Così, il controllo preventivo di legittimità della Corte dei conti ha significativamente ridotto il proprio ambito applicativo obbligatorio e – di fatto – risulta ormai una modalità recessiva di controllo. Sono stati, peraltro, ampliati i controlli successivi sulla legittimità e regolarità di gestioni ed introdotti controlli interni. Tra questi ultimi il controllo strategico (preordinato alla verifica di congruenza tra gli obiettivi posti dall’organo di indirizzo politico-amministrativo ed i risultati conseguiti dagli organi di gestione), la valutazione dei dirigenti, il controllo di gestione e il controllo di regolarità amministrativo-contabile.
La riforma dei controlli ha inteso valorizzare un approccio collaborativo tra soggetti controllori e amministrazioni controllate, volto a limitare disfunzioni gestionali, sviluppando al contempo una cultura della misurazione dell’azione amministrativa, e una maggiore responsabilizzazione delle amministrazioni rispetto ai rapporti tra costi e risultati della loro azione.

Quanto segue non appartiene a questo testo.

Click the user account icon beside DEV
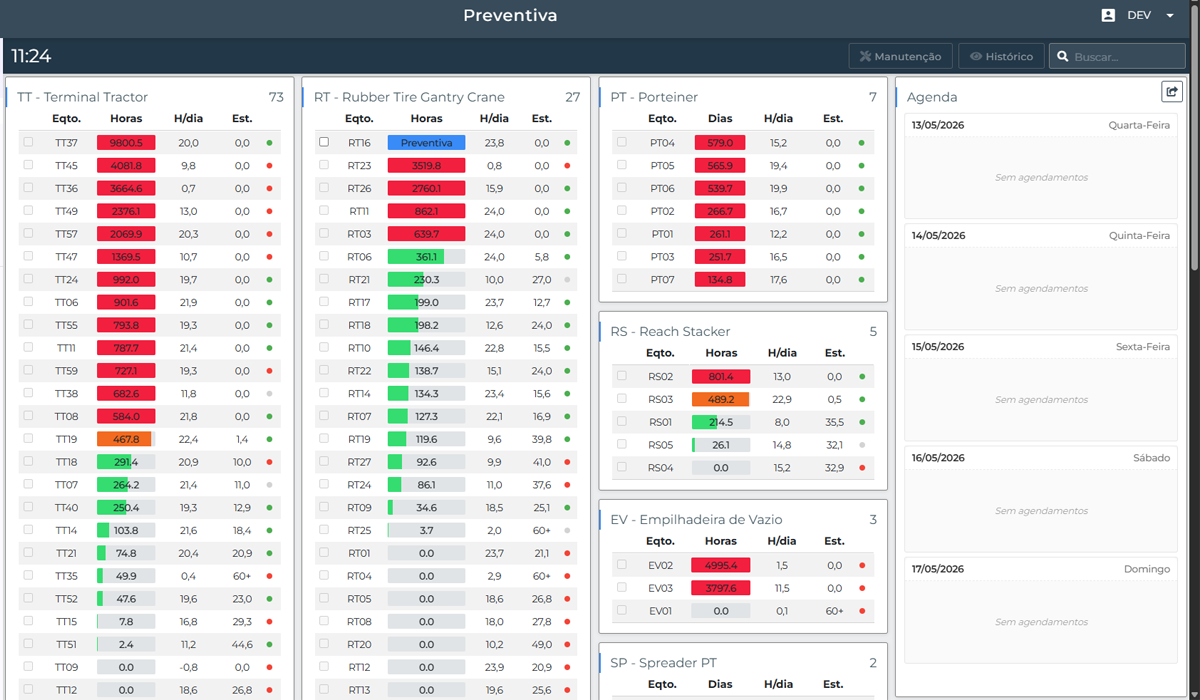The image size is (1200, 700). click(1108, 16)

Il nuovo titolo V della Costituzione, introdotto con la legge costituzionale 18 ottobre 2001 n. 3, ha peraltro ridefinito i rapporti tra Stato ed altri enti territoriali, riconoscendo la equiordinazione tra le varie componenti della Repubblica (Comuni, Province, Regioni e Stato). Il nuovo assetto istituzionale, ordinato al principio di sussidiarietà, secondo una prospettiva di paritarietà tra livelli di governo ha così imposto di innovare il relativo sistema di controlli, prima ispirato ad un assetto territoriale gerarchizzato.
Sono stati abrogati - nella vecchia formulazione - gli articoli 125 e 130 Cost. che disciplinavano rispettivamente i controlli esterni sulle regioni e sugli enti locali. Tali controlli – che erano svolti da un organo dello Stato sugli atti regionali, e da un organo della regione nei confronti degli enti locali – potevano, tra l’altro, condurre all’annullamento degli atti.
Anche sulla base di altre normative già intervenute nel corso degli anni ’90 del secolo scorso in quest’ambito viene ora ad essere confermata la sparizione del controllo di merito e abbandonata la logica del controllo generalizzato; sono introdotti anche negli enti locali i controlli interni, e si modifica il panorama istituzionale degli organi titolari delle funzioni di controllo (si pensi ai Co.re.co., ed ora al Difensore civico al Collegio dei revisori).